1. Quarterly estimated tax payments

These are tax payments made by small businesses, like sole proprietorships and self-employed individuals, that owe $1,000 or more in taxes. Additionally, small businesses incorporated as S Corporations and C Corporations will need to file quarterly estimated taxes if they own more than $500 in taxes for the quarter they are filing in. As per the name, estimated tax payments are made within four payment periods. 

  • January 1 – March 31 with a due date of April 15.
  • April 1 – May 31 with a due date of June 15.
  • June 1 – August 31 with a due date of September 15.
  • September 1 – December 31 with a due date of January 15 in the following year (January 2022).

Quarterly estimated tax payments may be filed using Form 1040-ES

2. Form W-2 and Form 1099-MISC 

If you employ employees and independent contractors at your business, you must make sure worker receives their respective tax filing form in the mail. Employees will need Form W-2 while independent contractors need Form 1099-MISC.

What are the deadlines to file each form? Both Form W-2 and Form 1099-MISC must have been submitted to the IRS and employee by Feb. 1.

3. S Corporation tax return

Businesses that have incorporated as an S Corporation must file their annual tax return by a specific deadline. This is March 15. 

In order to file tax returns as an S Corp, entrepreneurs must complete Form 1120S U.S. Income Tax Return for an S Corporation. This outlines the S Corp’s financial activity throughout the last calendar year. Additionally, those that incorporated as an S Corp will need to file Schedule K-1. This is also referred to as Form 1065 and shares the income, deductions, and credits of each partner in the S Corporation.

4. April 15: Tax Day

The deadline for income taxes for most taxpayers is April 15. This is also true of businesses that have incorporated as a sole proprietorship or LLC. Income tax is also due on April 15 for C Corporations. C Corps will need to file Form 1120

In 2021, April 15 is also the last day to request a six-month tax extension for C Corporations filing income tax returns. (Please note the extension deadline for S Corps and partnerships is March 15.) Request the extension as soon as you are able, depending on your business and its tax circumstances. Then, remember to file taxes according to the six-month extension.

[Related: 5 Reasons Why You Should File for a Tax Extension]
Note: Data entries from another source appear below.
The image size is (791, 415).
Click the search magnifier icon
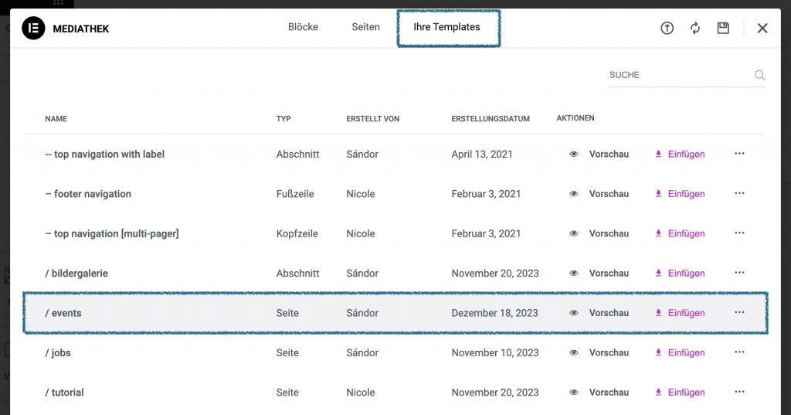click(x=759, y=76)
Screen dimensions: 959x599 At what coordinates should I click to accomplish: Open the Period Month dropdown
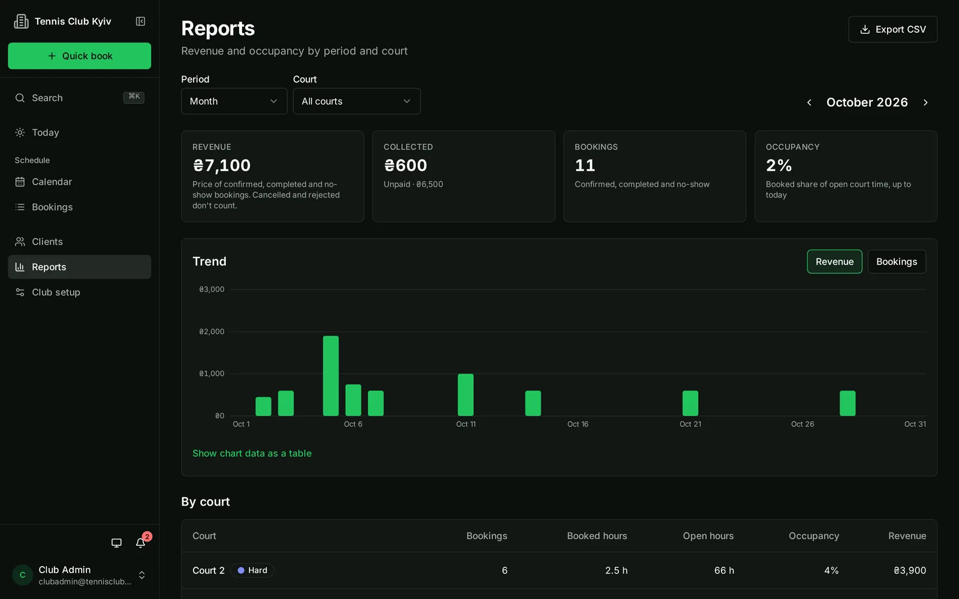234,101
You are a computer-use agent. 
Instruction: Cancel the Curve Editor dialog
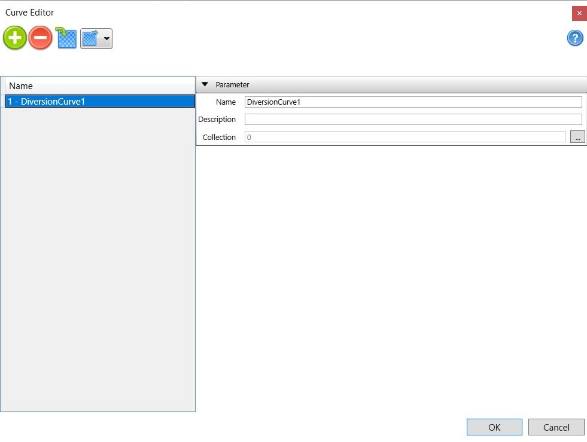(556, 427)
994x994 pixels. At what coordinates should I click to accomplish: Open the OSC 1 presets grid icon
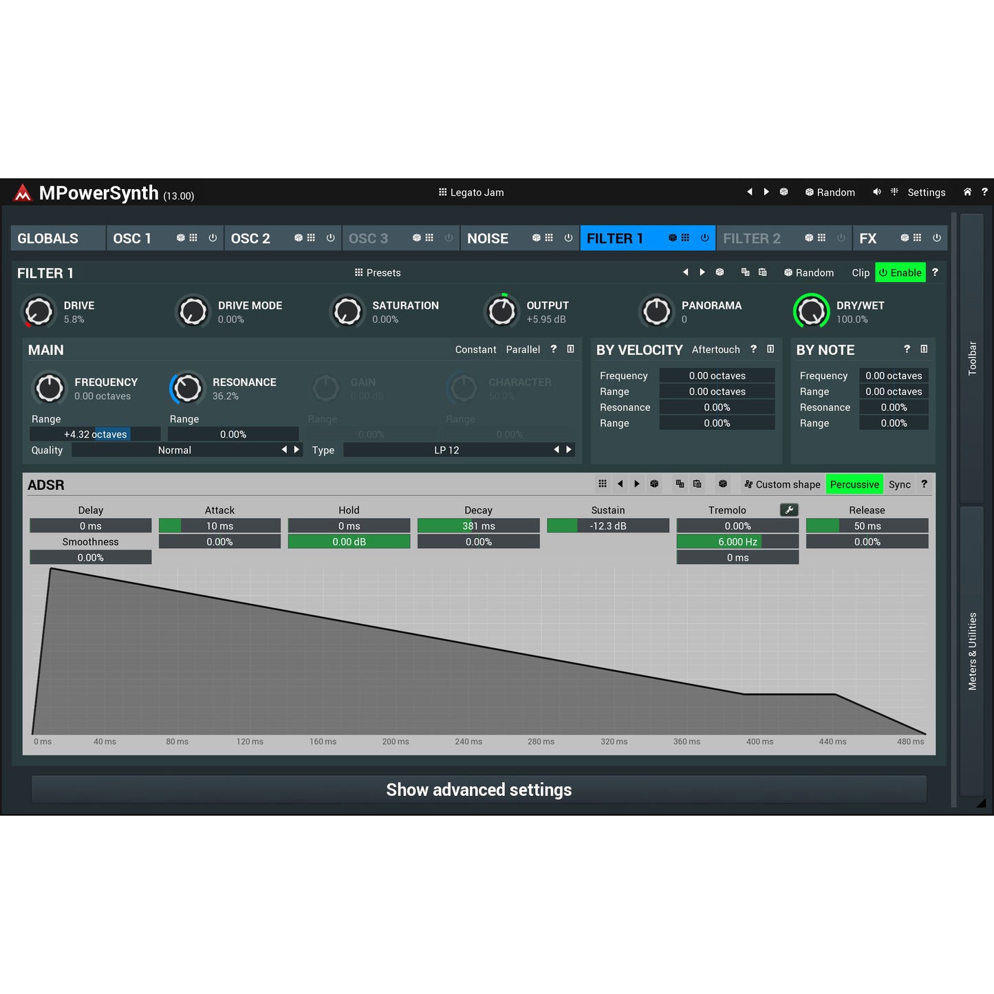pos(195,238)
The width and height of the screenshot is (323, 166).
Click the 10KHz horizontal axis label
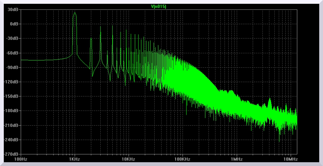pyautogui.click(x=129, y=159)
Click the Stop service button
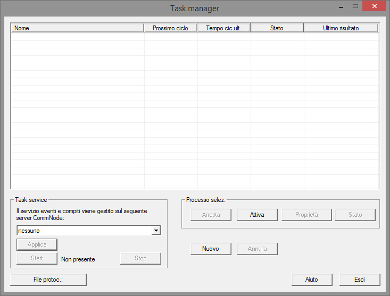The width and height of the screenshot is (390, 296). coord(140,258)
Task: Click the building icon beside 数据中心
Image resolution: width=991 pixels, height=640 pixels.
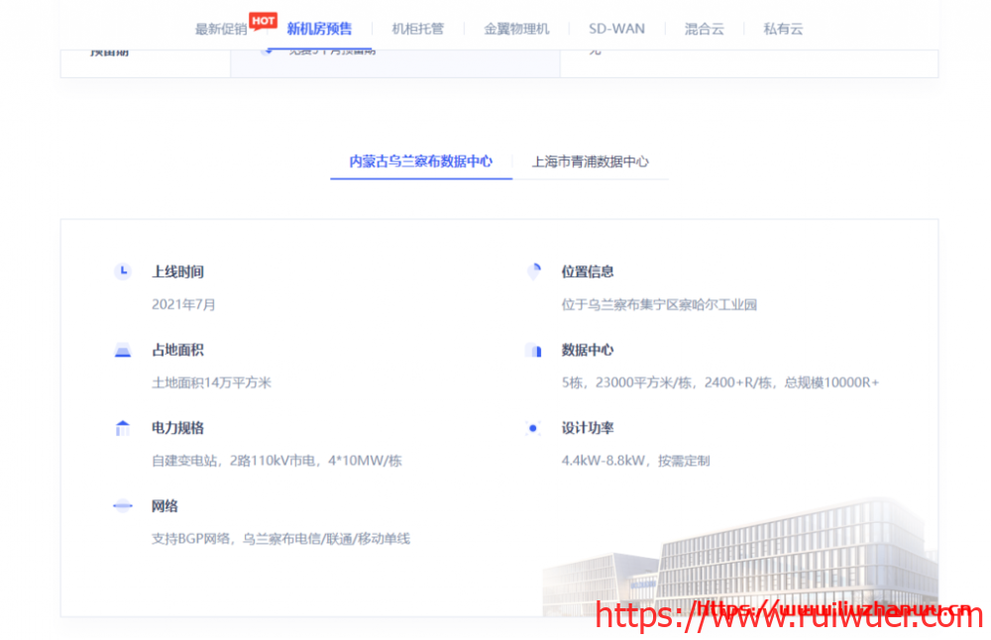Action: [533, 350]
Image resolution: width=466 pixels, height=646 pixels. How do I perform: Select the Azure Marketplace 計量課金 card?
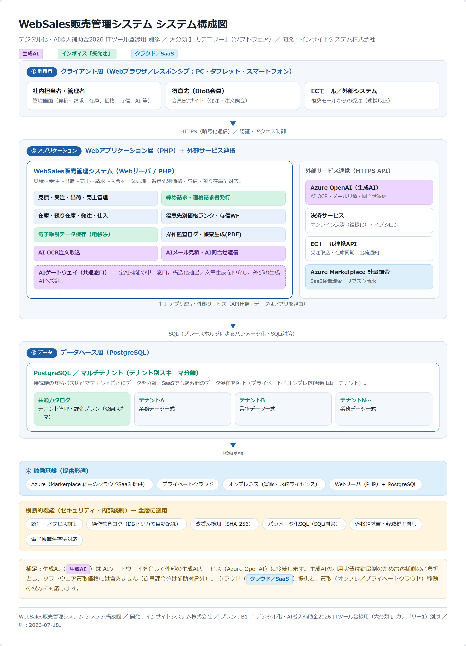click(x=369, y=277)
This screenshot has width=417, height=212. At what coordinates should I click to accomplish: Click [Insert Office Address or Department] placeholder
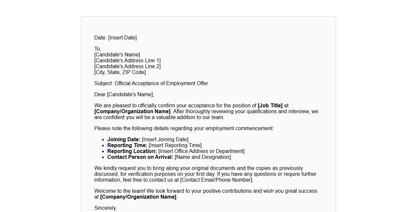click(x=201, y=151)
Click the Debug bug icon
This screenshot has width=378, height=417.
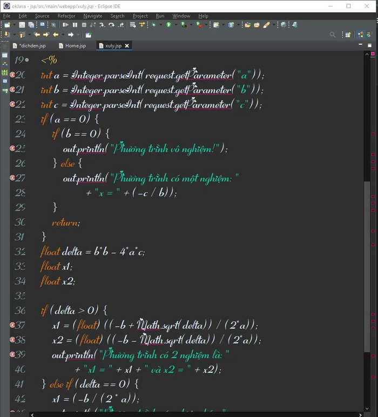[153, 25]
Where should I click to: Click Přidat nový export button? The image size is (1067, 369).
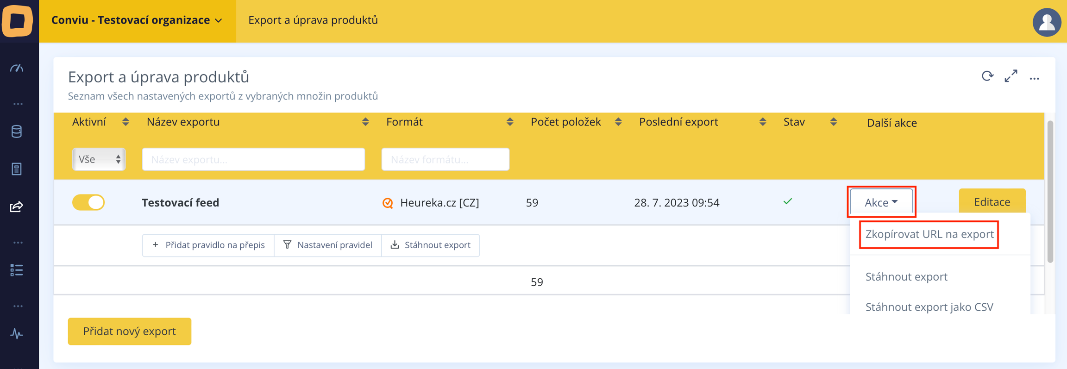(x=129, y=331)
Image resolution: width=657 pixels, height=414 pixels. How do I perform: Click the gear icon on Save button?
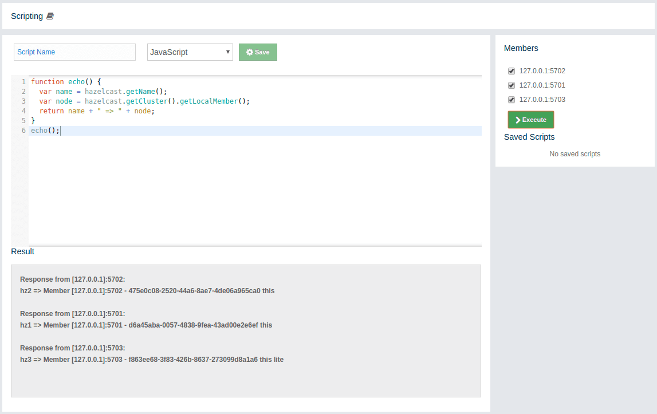point(249,52)
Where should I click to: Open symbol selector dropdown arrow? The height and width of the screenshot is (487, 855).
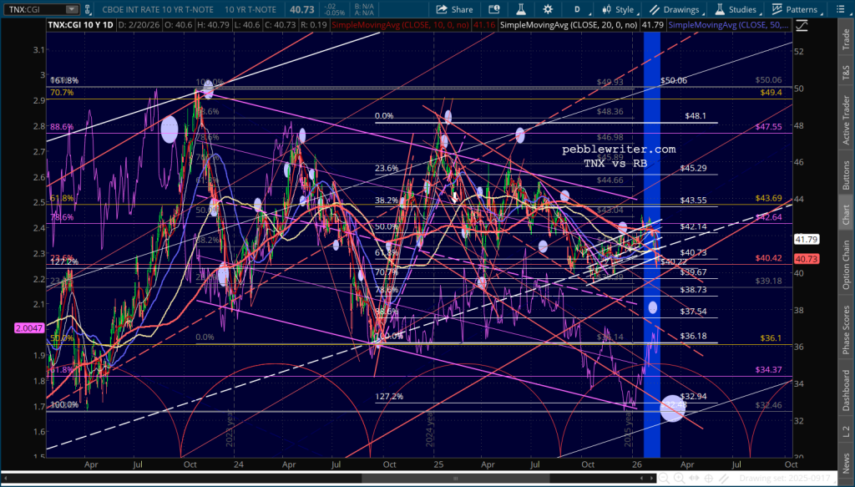[73, 9]
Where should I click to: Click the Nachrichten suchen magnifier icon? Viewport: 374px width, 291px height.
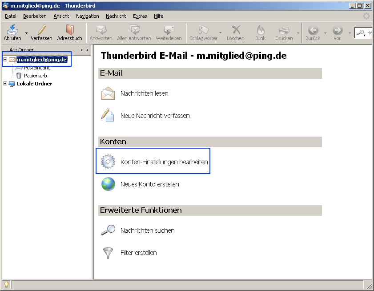pyautogui.click(x=108, y=230)
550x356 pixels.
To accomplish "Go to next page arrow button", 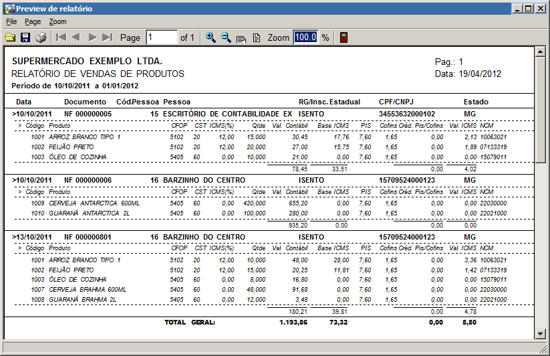I will 92,37.
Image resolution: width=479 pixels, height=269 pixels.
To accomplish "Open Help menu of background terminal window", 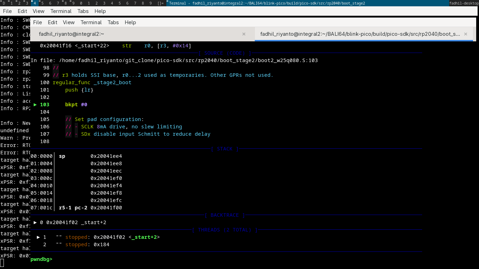I will coord(100,11).
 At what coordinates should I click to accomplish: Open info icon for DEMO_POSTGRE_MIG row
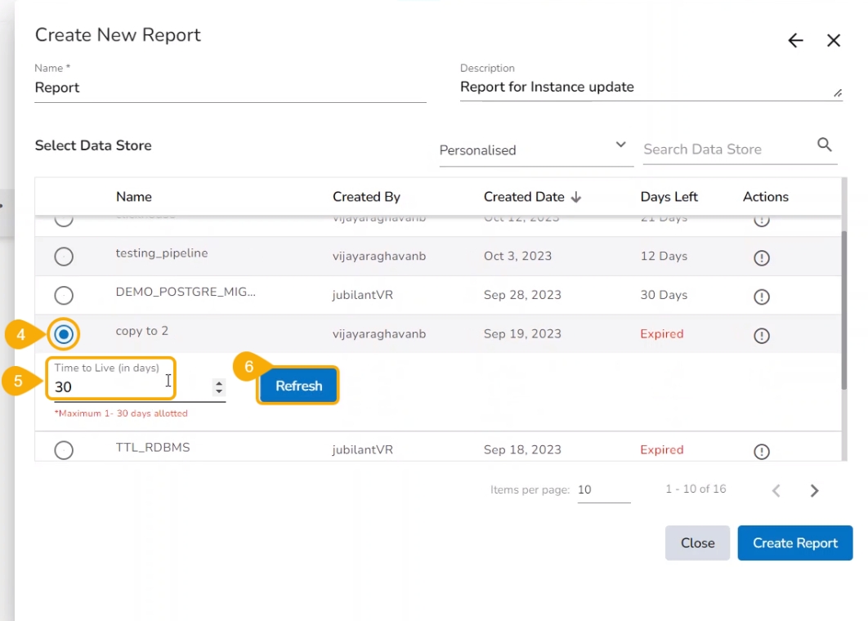point(762,297)
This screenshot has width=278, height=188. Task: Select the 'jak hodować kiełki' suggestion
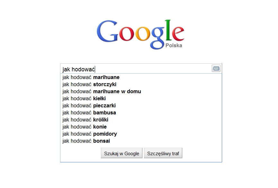click(x=141, y=99)

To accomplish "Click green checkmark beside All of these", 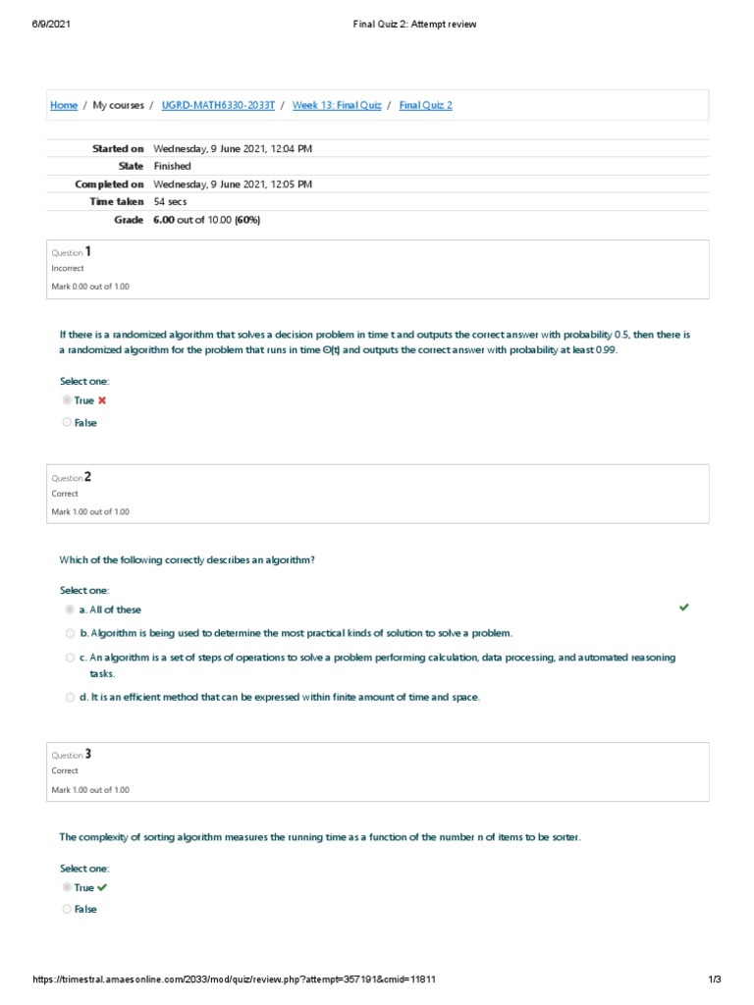I will [684, 607].
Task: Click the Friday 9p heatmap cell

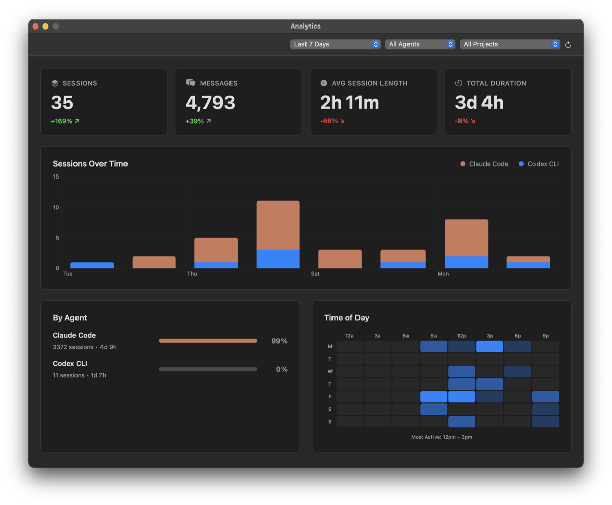Action: (x=545, y=396)
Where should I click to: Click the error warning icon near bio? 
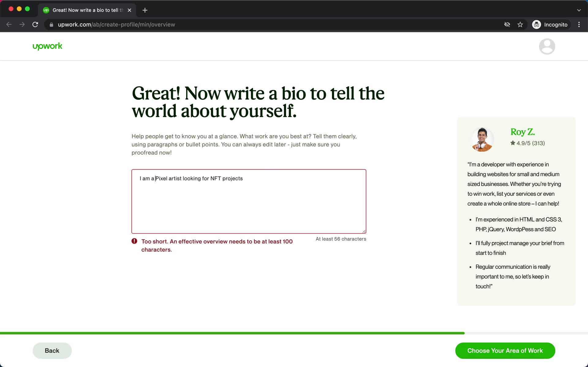[134, 241]
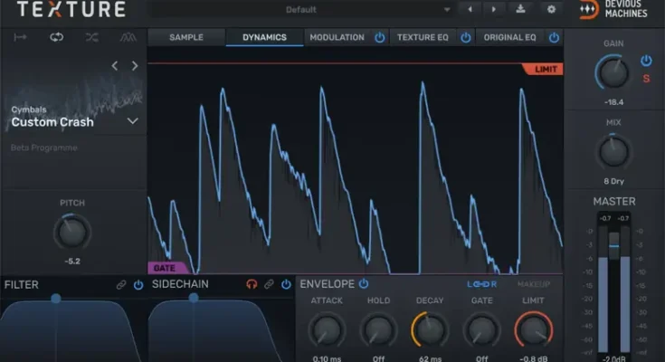Image resolution: width=665 pixels, height=362 pixels.
Task: Expand the Custom Crash sample dropdown
Action: pyautogui.click(x=133, y=120)
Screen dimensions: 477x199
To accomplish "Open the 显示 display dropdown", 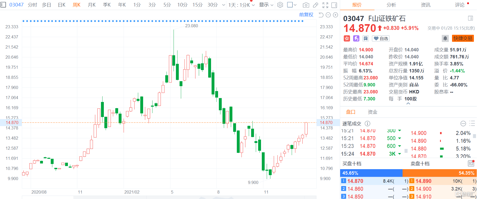I will click(x=266, y=5).
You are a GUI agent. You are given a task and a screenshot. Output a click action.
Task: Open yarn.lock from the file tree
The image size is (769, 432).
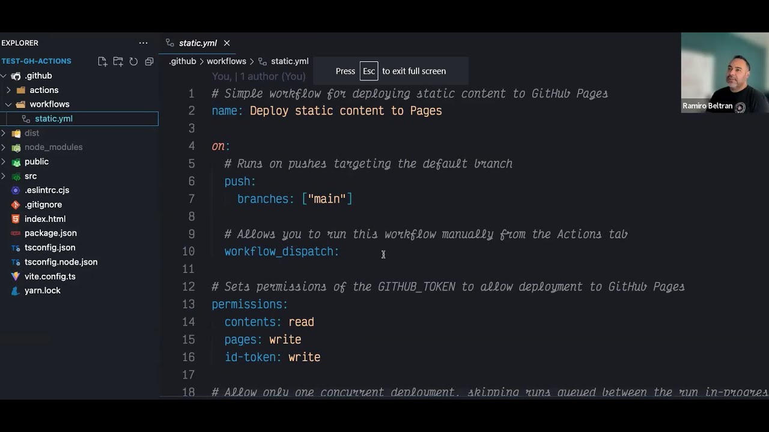tap(42, 290)
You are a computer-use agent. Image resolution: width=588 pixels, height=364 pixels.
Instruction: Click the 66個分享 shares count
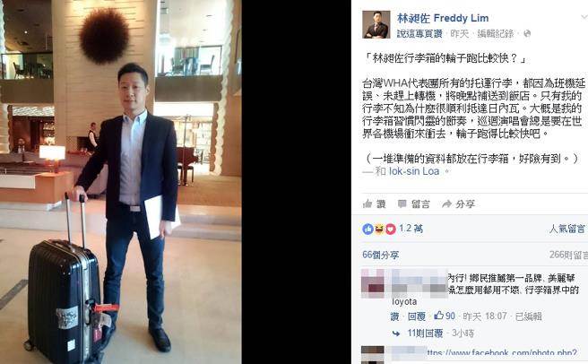380,255
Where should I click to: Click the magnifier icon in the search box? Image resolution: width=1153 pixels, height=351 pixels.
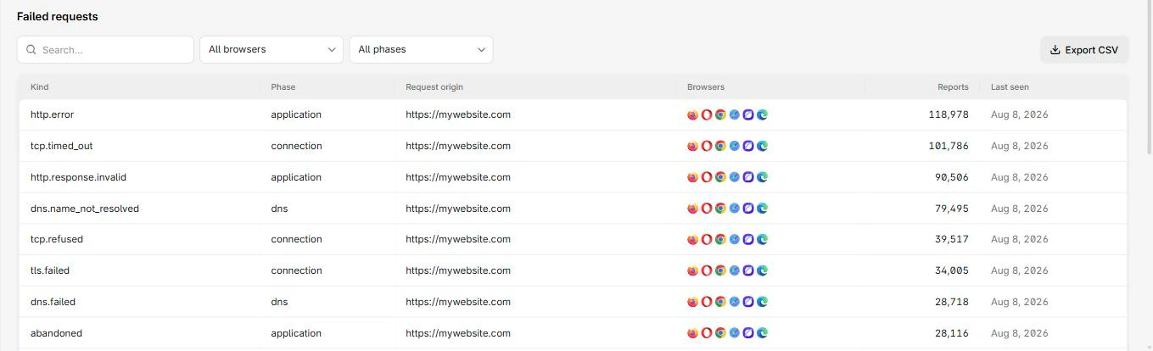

Meet with a tax professional

In 2018, the Tax Cuts and Jobs Act (passed in December 2017) had a significant impact on the existing tax code. Some of these changes included new rules for pass-through entities, like LLCs, and lower corporate tax rates. Many small business owners sought advice from accountants, CPAs, and tax professionals that could assist them with questions relating to tax reform. Even if they felt confident doing their taxes on their own, there were still plenty of questions to ask to ensure taxes were filed properly. 

The good news is that there has not been a major tax legislation change for a few years. However, Covid-19 has changed the way we work and it’s incumbent to meet with an accountant, CPA, or tax professional to ask any questions you may have before filing taxes. 

Some of these questions may include covering the following topics:

  • What qualifies as a tax deduction? Traditionally, small businesses have been able to write off business expenses that include everything from home office space to employee salaries. However, some of these business expenses have shifted due to the Covid-19 environment. Business travel, for instance, may have less opportunities for write-offs since many entrepreneurs have been working from home. Explore what may and may not qualify for a deduction in 2020 with your tax professional.
  • What if I moved out of state in 2020? If you moved in 2020 to work from a different state due to Covid-19, what does that look like for your taxes? What if you embraced a digital nomad lifestyle and worked across the country while traveling in a camper? Will you need to file taxes for multiple states? 
  • I received aid through the CARES Act. How will this change filing my taxes? Make sure to bring along documentation to your CPA and request filing assistance if you are unsure of what to do next.
  • How do I file for a tax extension? Earlier, I mentioned the deadline dates for tax extension filing. If you have never filed for a tax extension and know that your business needs it, you may consult a tax professional about getting started.
  • Will any of the tax payment deadlines be extended? It is possible that this could happen. In 2020, the April 15 tax deadline was delayed to July 15 due to Covid-19. Ask your tax professional if any of the tax deadlines you have for your business may be subject to change. 

[Related: Does My Side Business Affect My Taxes?]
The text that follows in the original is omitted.